I appreciate the extensive research that Tom of RV Power Supply did to come up with a solution to the single point battery watering system for the Deka EV31 battery in my 2008 GEM car. Contact information for him can be found at rvpowersupply.com.


----------



## dtbaker (Jan 5, 2008)

hhhmmmm, Now that I have checked and filled my batteries a couple times (takes about an hour), I am thinking it may be well worth it to install a watering system as I could completely avoid the time for removal/reinstall of my rear-seat box cover, and it would be great to not have to peer into battery holes while filling. US Battery sells something called a 'flow-rite' system that looks pretty good, but its not cheap!

Anybody have any comments pro/con before I spring for this system?

D


----------



## brad-sylvester (Dec 11, 2008)

If you have Trojan batteries the flow rite system will work, but if you have the Deka batteries it won't. If you decide to install a single point watering system for the Deka batteries I recomment RV Power Supply because you need to size the float and the o-rings for the Deka Battery.


----------



## brad-sylvester (Dec 11, 2008)

I have upgraded to GEL batteries. The single point watering system is now available for sale. Have valves for 6 12V batteries. If interested email me at [email protected].


----------



## skobb (Oct 31, 2008)

I use a Flow-Rite system on my S-10.

Absolutely love it. Had no problems whatsoever. Batteries stay clean and properly watered.

Steve
www.myelectrictruck.com


----------



## brad-sylvester (Dec 11, 2008)

brad-sylvester said:


> I have upgraded to GEL batteries. The single point watering system is now available for sale. Have valves for 6 12V batteries. If interested email me at [email protected].


 I have sold the batteries. Love the AGM batteries I am using now.


----------



## dtbaker (Jan 5, 2008)

brad-sylvester said:


> If you have Trojan batteries the flow rite system will work, but if you have the Deka batteries it won't. If you decide to install a single point watering system for the Deka batteries I recomment RV Power Supply because you need to size the float and the o-rings for the Deka Battery.
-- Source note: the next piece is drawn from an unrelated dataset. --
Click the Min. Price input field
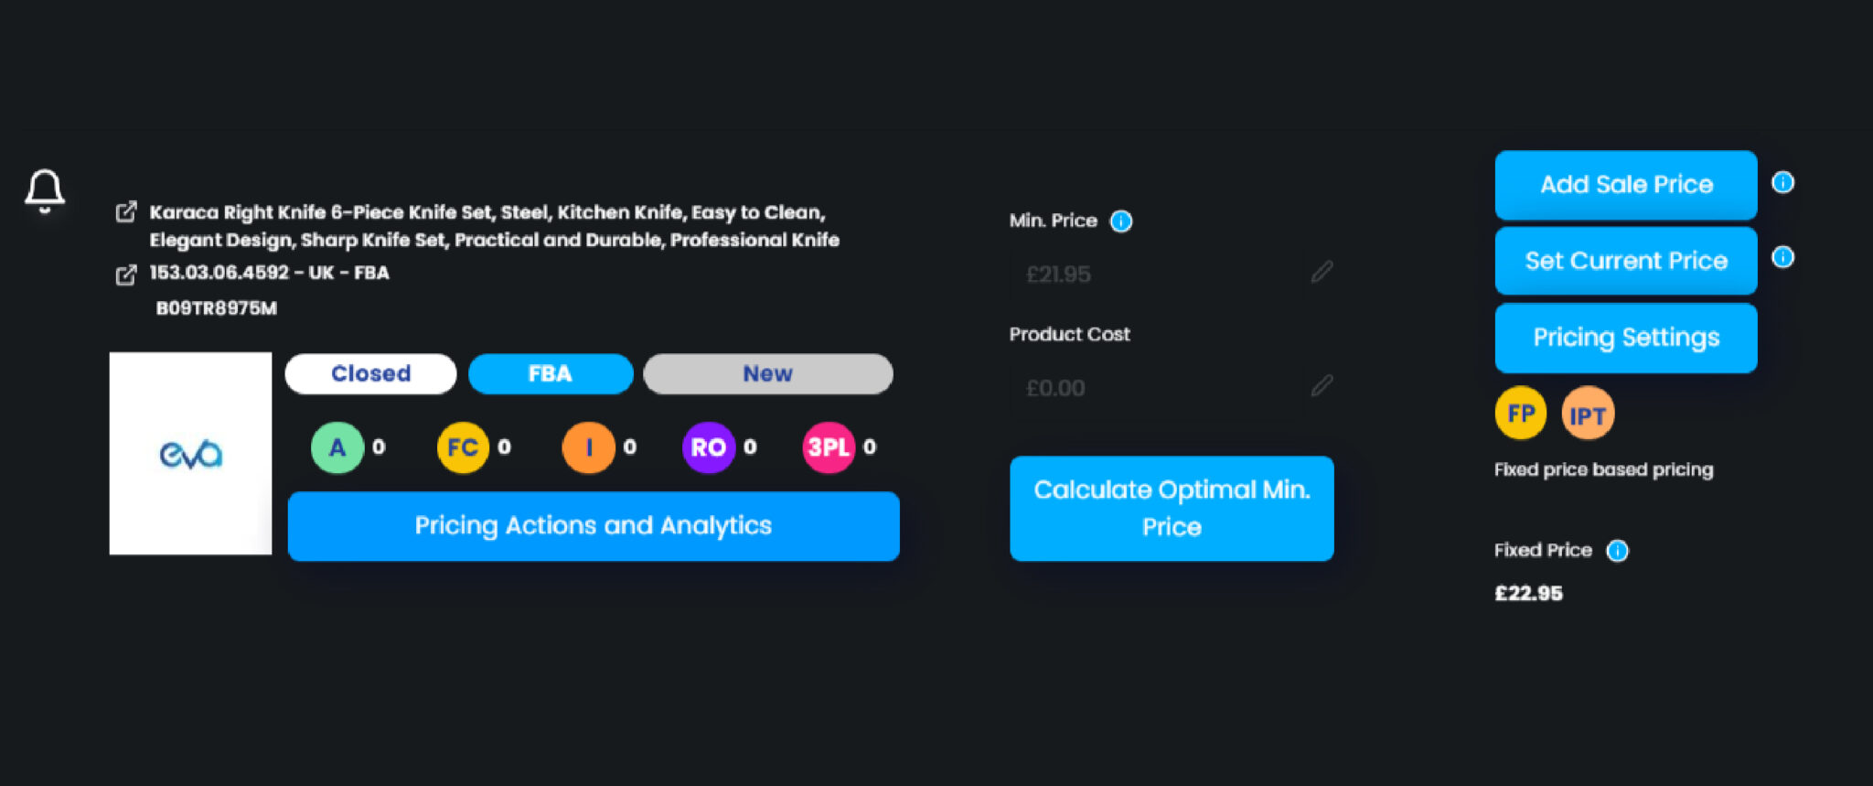 click(x=1156, y=274)
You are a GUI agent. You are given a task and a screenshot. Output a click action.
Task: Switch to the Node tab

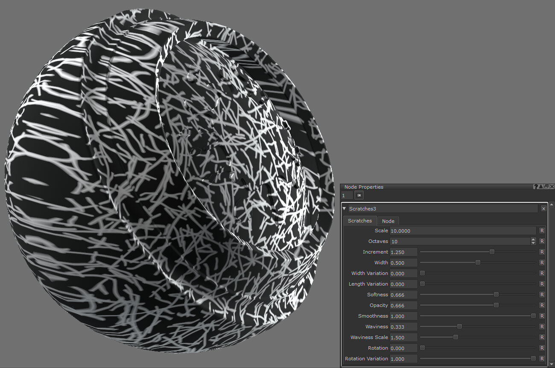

I think Flow-rite makes various caps for various OEM batteries. The Trojan and USBattery are the same cap type... Also, I would recommend getting individual swivel connectors, one per cell, rather than the pre-fab manifolds with a single swivel on top. I tried those first and they are a little taller and would not fit under my rear rack cover. The individual swivels are JUST as tall as the terminal posts, so do not interfere.


----------